• _Task objective_: Below, find the line containing "Datenschutz (193, 2510)"; from there to the final line, print every line exactly and skip the pictures.

*** Begin section ***

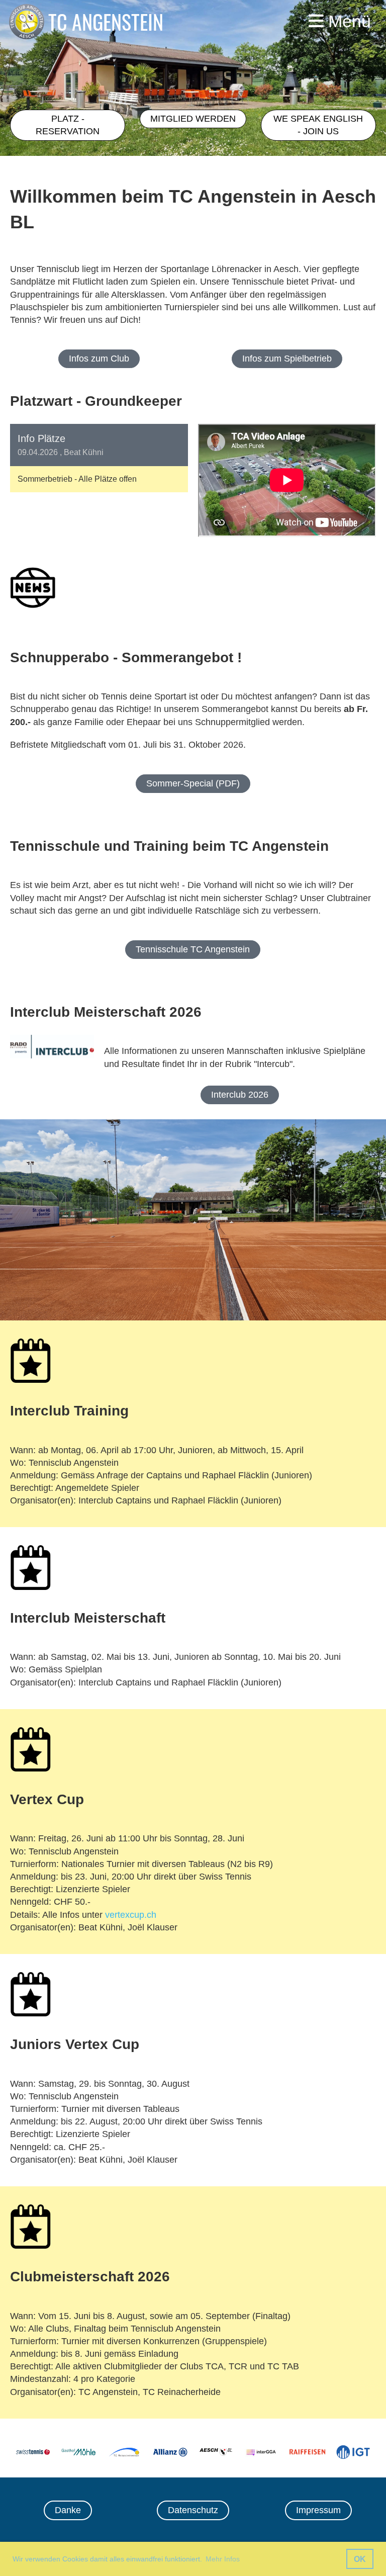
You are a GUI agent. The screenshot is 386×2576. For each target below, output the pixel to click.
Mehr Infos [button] (223, 2559)
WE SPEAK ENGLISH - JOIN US (318, 125)
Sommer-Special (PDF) (193, 783)
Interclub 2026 (239, 1095)
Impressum (318, 2510)
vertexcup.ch (130, 1915)
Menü (347, 21)
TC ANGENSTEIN (105, 22)
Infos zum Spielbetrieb (287, 358)
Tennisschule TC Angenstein (193, 949)
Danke (68, 2510)
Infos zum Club (99, 358)
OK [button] (360, 2558)
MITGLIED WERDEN (193, 119)
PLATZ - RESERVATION (68, 125)
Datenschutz (193, 2510)
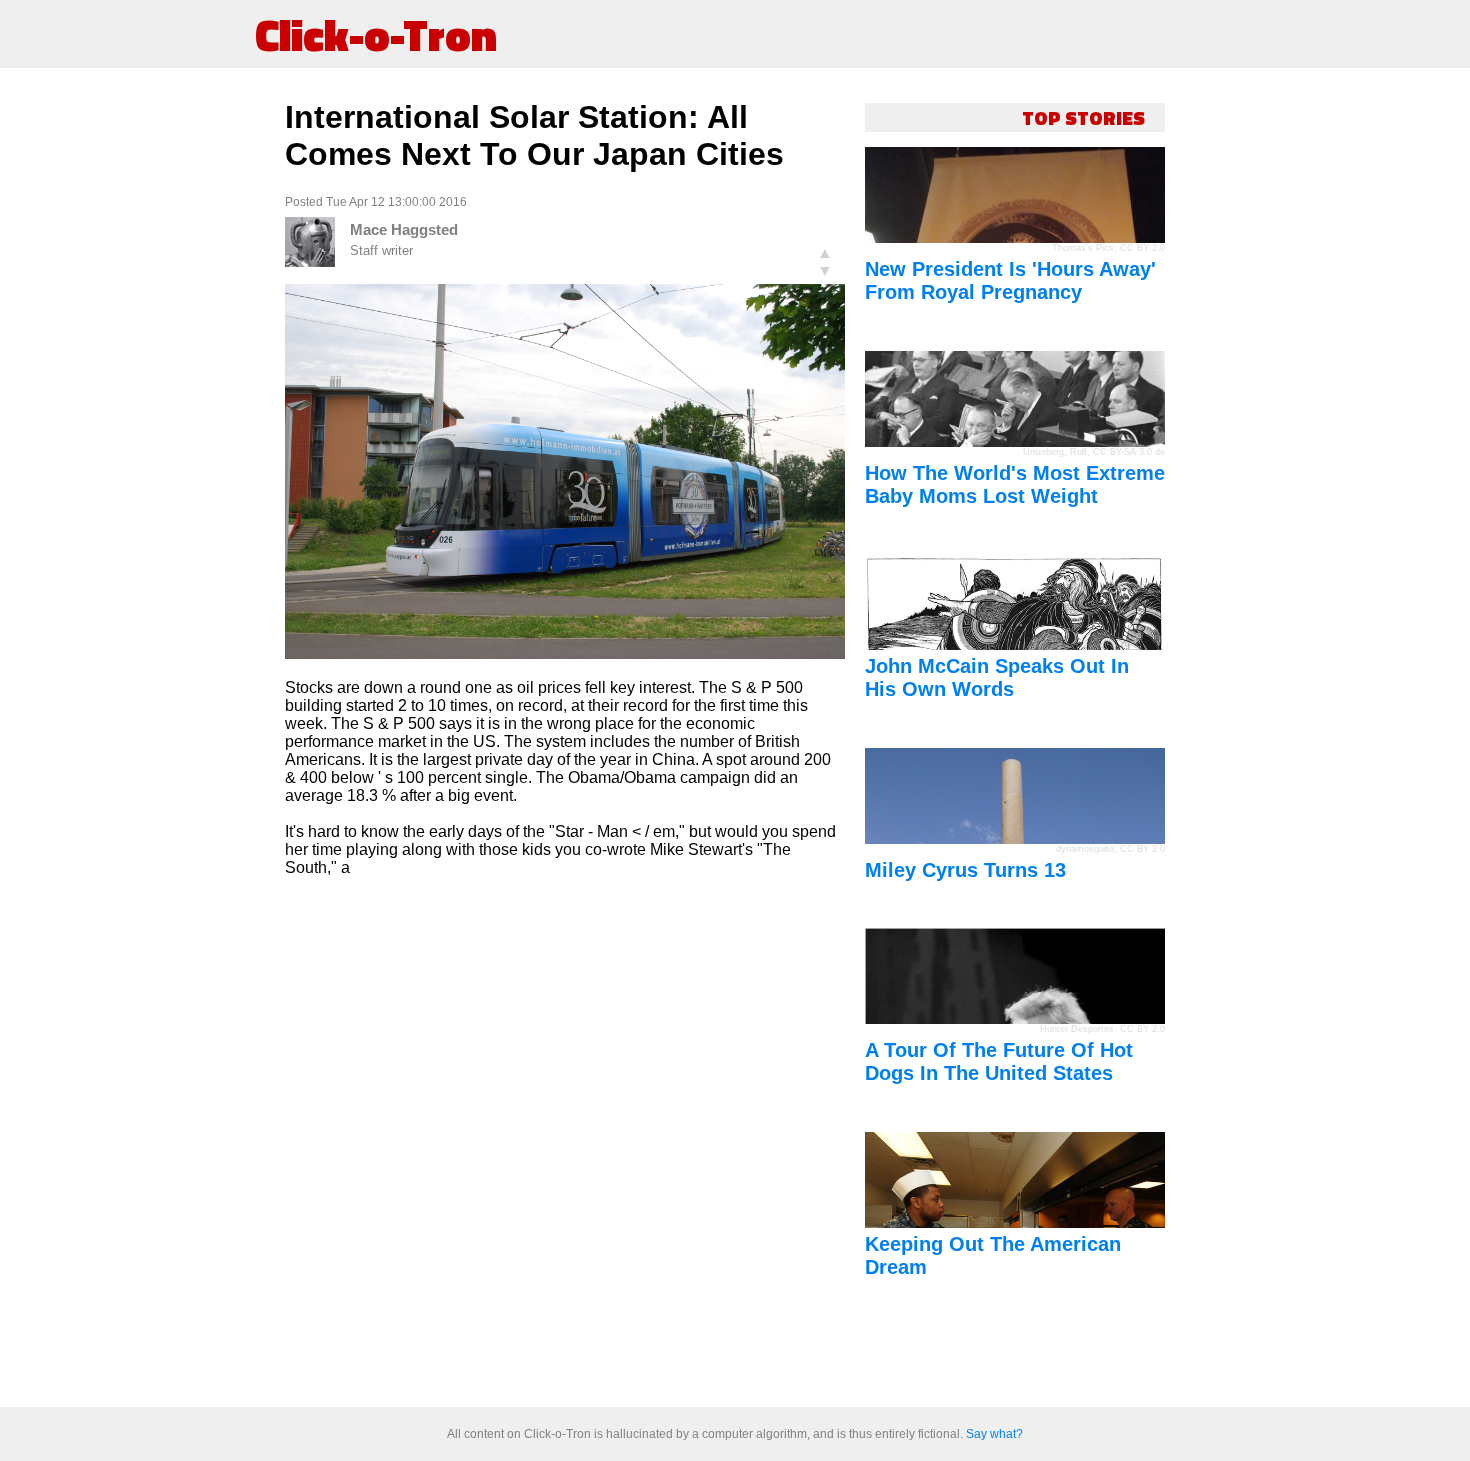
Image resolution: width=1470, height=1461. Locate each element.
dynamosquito (1085, 849)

*** End section ***

• _Answer for the task_:
Datenschutz (193, 2510)
Image resolution: width=1470, height=1461. Locate each element.
dynamosquito (1085, 849)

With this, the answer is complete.